Losing a lot of reads during merging

Greetings. I'm new to QIIME2. So there are still a lot of things I need to learn and I appreciate all of helps I can receive.

Currently, I'm conducting a 16s QIIME2 analysis pipeline based on moving picture tutorials to know about the workflow and what does each parameter do in each step.

The data I'm using is from this article (V3-V4 paired end 16s 2x250): The pesticides carbofuran and picloram alter the diversity and abundance of soil microbial communities - PMC

The current problem I am meeting is that:
During DADA2, I noticed that a lot of reads were lost during the merge process. And I have already tried to read on the forum about this matter but to be honest, I'm still lost on this matter.

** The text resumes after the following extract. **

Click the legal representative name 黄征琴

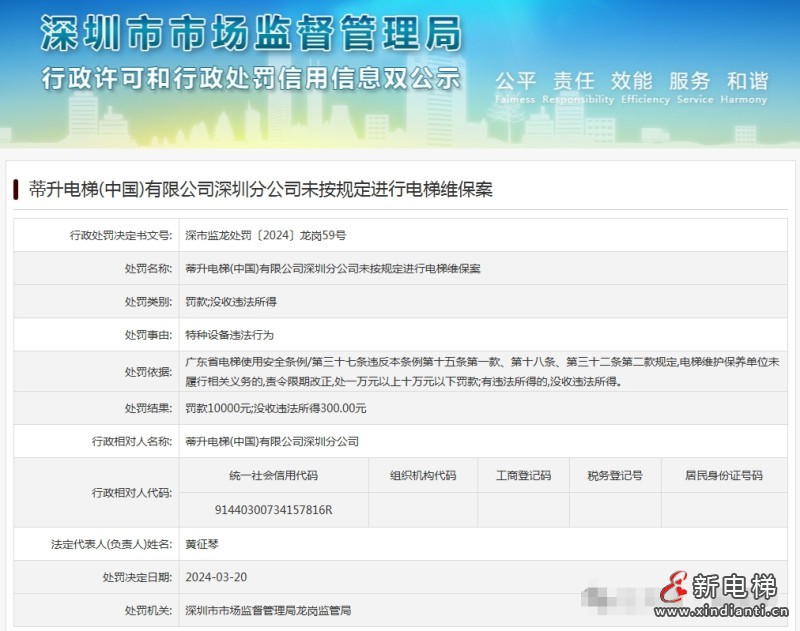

This is the quality plot after importing:

These are all of my version running DADA2 (I mainly played around with p-trunc-f/r since it seems to be the main reason why I lose a lot of reads):
Ver 1 (Forward: 217; Reverse: 196)

Ver 2 (Forward: 250; Reverse: 200)

Ver 3 (Forward: 250; Reverse: 250)

Ver 4 (Forward: 229; Reverse: 205)

From all of 4 vers, I can only see that all 4 didn't retain that many reads during the merging step, only ver 3 can retain around 20%.

Additionally, I have already read about this problem. The problem seems to stem from not enough overlap regions after truncating. But in ver 3, I basically didn't truncate but I still didn't have a lot of reads retained.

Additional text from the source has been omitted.